▸ **WHAT TO WORK ON**
(A) Name every country and city mentioned in the report on Serbia's EU membership talks.
(B) Carry the report on Serbia's EU membership talks forward from its final sentence, writing a few more sentences in the same style.

At a panel discussion on the beginning of EU membership talks organised by the Friedrich Ebert Foundation and the Global Progressive Forum, he said that Serbia has changed considerably since the beginning of the 1990s.

He said that major changes are visible in terms of the political class' stand on the issue of progress.

Swoboda said that during the talks in Belgrade he heard politicians discussing the future, which is a main prerequisite for progress on the EU path.

Swoboda, who also held office as the EP rapporteur for Croatia, noted that Zagreb's EU path was not easy either and the same applies to Serbia.

He underscored that reforms need to be carried out, including the further dialogue with Priština.

Swoboda called on the civil society to keep exerting pressure on political parties to make progress in the reform implementation.

Swoboda said that he would be pleased if the talks were to conclude in 2018, to mark the 100th anniversary of the end of World War I. The factors in the EU have their stands too, and I hope that egoistic stands will soon be overcome, Swoboda said.

Vice President of the Group of the Progressive Alliance of Socialists and Democrats in the EP Lubor Roucek said that ten years after the major EU enlargement, many of the so-called old EU members feel enlargement fatigue.

▸ **INFORMATION PROVIDED**
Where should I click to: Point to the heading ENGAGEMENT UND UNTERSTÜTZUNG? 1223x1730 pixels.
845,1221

▸ **ANSWERS TO EACH TASK**
(A) Serbia, Belgrade, Croatia, Zagreb, Priština

(B)
Socialists and democrats in the EP and our member countries are keeping the vision of enlargement alive, Roucek said and noted that anti-European and xenophobic parties may win in the elections for the EP in certain countries.

The enlargement policy was one of the most successful ones in the history of European integration, Roucek said.

Member of the EU-Russia Parliamentary Cooperation Committee Knut Fleckenstein said that EU accession does not entail a need for Serbia to interrupt its connections with Russia.

He explained that the problem lies in the fact that EU citizens believe that the number of issues is rising with the increase of new members.

"We have created the problems ourselves and we need to see now how they can be solved," Fleckenstein said that unless the EU succeeds in solving the problems in the next seven or eight years when new members may be about to join the EU, then the Union will be in for a lot of hardships. He backed further EU enlargement process.